糖質制限で20kg体重を落としてから直近3年でさらに4kg減量しました。20kg減量した結果、運動をしていた学生時代の体重に戻りそれ以上減らす必要はなかったのですが、気がつけば自然と体重が落ちて58kgがデフォルトになりました。その間の変化で思い当たることは冷蔵庫を小さくしたことです。ダイエットの敵は手の届く場所に置かれた食べ物ですが、それがストックされる可能性が高いのは冷蔵庫です。収納スペースに余裕があれば、安いからと余計に買い込まれた食品はそのまま胃袋に流し込まれます。時々風呂上がりにアイスクリームが無性に食べたくなることがありますが、仮に冷凍庫にストックがあれば躊躇なく食べるはずです。普段は理性的な人であっても、食べた後の後悔が食欲の先に立つことはないでしょう。人間は環境に適応する生き物ですから、冷蔵庫の大きさに合わせて食べ、それが体型を決めていると思います。妻の料理を見ていると玉ねぎ半分とか、4分の1という使い方をしますが、自分の場合は玉ねぎの最小単位は1個でした。ストック量が少なければ食材を大切に使うようになり、日々の積み重ねが自分の体型を形作るのでしょう。
守りに入ったときから衰退が始まる
年を重ねると感動する機会が減りますが、同様に緊張する機会も減ります。上意下達の企業組織にいる時なら多少は緊張する機会もありますが、組織を離れた今はほぼ皆無です。ご多分にもれず昔は人前で話すことが苦手で、頭のなかが真っ白になる経験をしましたが、コンサルティング会社でプレゼンの機会が増えると人前で話すことはむしろ得意種目になり、昨日のような日本工学院の授業など不測の事態が起きても緊張することはありません。
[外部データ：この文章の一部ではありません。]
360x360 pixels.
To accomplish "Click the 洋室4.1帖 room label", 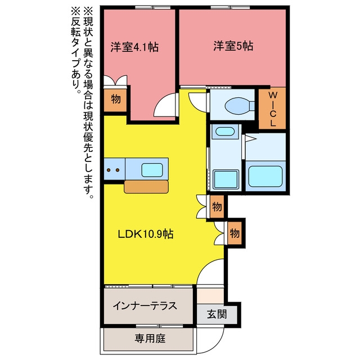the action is coord(134,47).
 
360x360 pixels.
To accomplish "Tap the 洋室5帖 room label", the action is coord(233,46).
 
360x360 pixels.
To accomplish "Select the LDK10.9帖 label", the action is coord(146,234).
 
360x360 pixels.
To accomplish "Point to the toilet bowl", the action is coord(237,106).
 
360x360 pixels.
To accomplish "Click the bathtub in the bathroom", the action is coord(265,176).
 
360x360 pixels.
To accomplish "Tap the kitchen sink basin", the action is coord(152,170).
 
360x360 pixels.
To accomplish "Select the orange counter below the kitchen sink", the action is coord(146,187).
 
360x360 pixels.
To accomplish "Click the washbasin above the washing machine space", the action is coord(225,132).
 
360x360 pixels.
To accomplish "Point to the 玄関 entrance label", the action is coord(217,314).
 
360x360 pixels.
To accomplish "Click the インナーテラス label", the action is coord(145,306).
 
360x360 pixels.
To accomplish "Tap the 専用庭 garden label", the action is coord(150,339).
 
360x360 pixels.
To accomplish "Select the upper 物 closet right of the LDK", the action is coord(217,206).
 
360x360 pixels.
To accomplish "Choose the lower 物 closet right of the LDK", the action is coord(235,233).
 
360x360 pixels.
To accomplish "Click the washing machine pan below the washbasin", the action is coord(225,179).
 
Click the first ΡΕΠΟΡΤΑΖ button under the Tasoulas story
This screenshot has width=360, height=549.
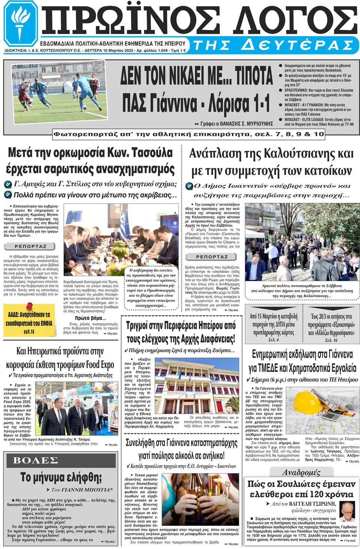(30, 246)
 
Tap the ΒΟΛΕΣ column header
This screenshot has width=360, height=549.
(35, 460)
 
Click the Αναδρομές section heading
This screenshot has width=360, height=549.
(301, 472)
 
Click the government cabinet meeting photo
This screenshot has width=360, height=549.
(121, 235)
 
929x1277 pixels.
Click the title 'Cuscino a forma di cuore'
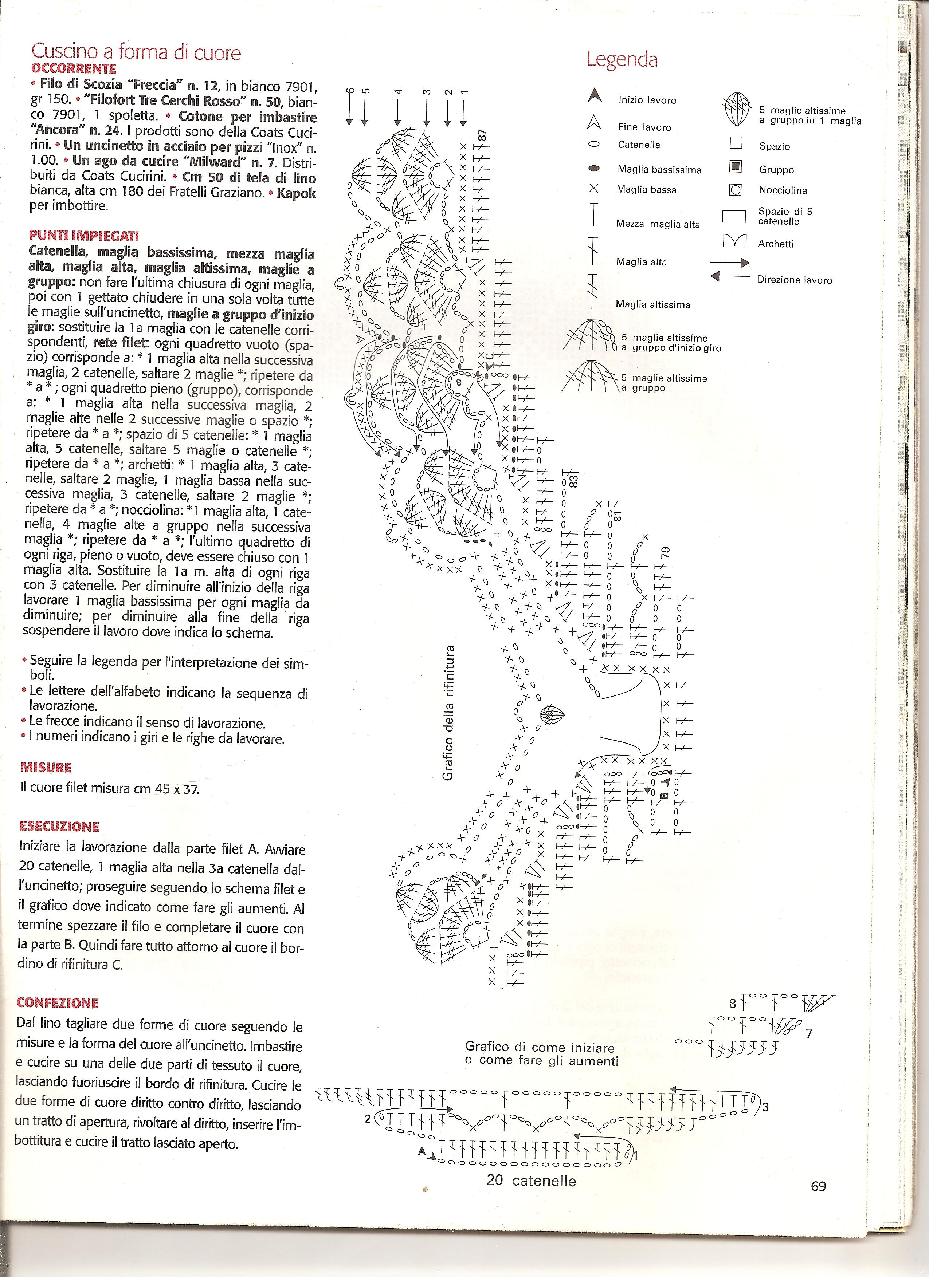tap(136, 52)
一方で緊張感がなくなると何事にも惰性的になり生命力を失います。現代病の7、8割の原因は過度な緊張状態が続き交感神経が優位になり過ぎることですが、人間は緊張と弛緩の間を常に揺れ動いてバランスを取ります。緊張と同時にリラックスする余裕を合わせ持つとき、緊迫する場面であっても冷静に状況と同化できると思います。最近緊張した経験と言えば、南アルプスの数百メートルの切り立った、つかまる草もない崩壊地を這うようにして通過したときぐらいで、中年を迎えてからエクストリームスポーツにハマる人が多いのもうなずける気がします。人生は、緊張を伴う挑戦を避け守りに入ったときから衰退が始まるのでしょう。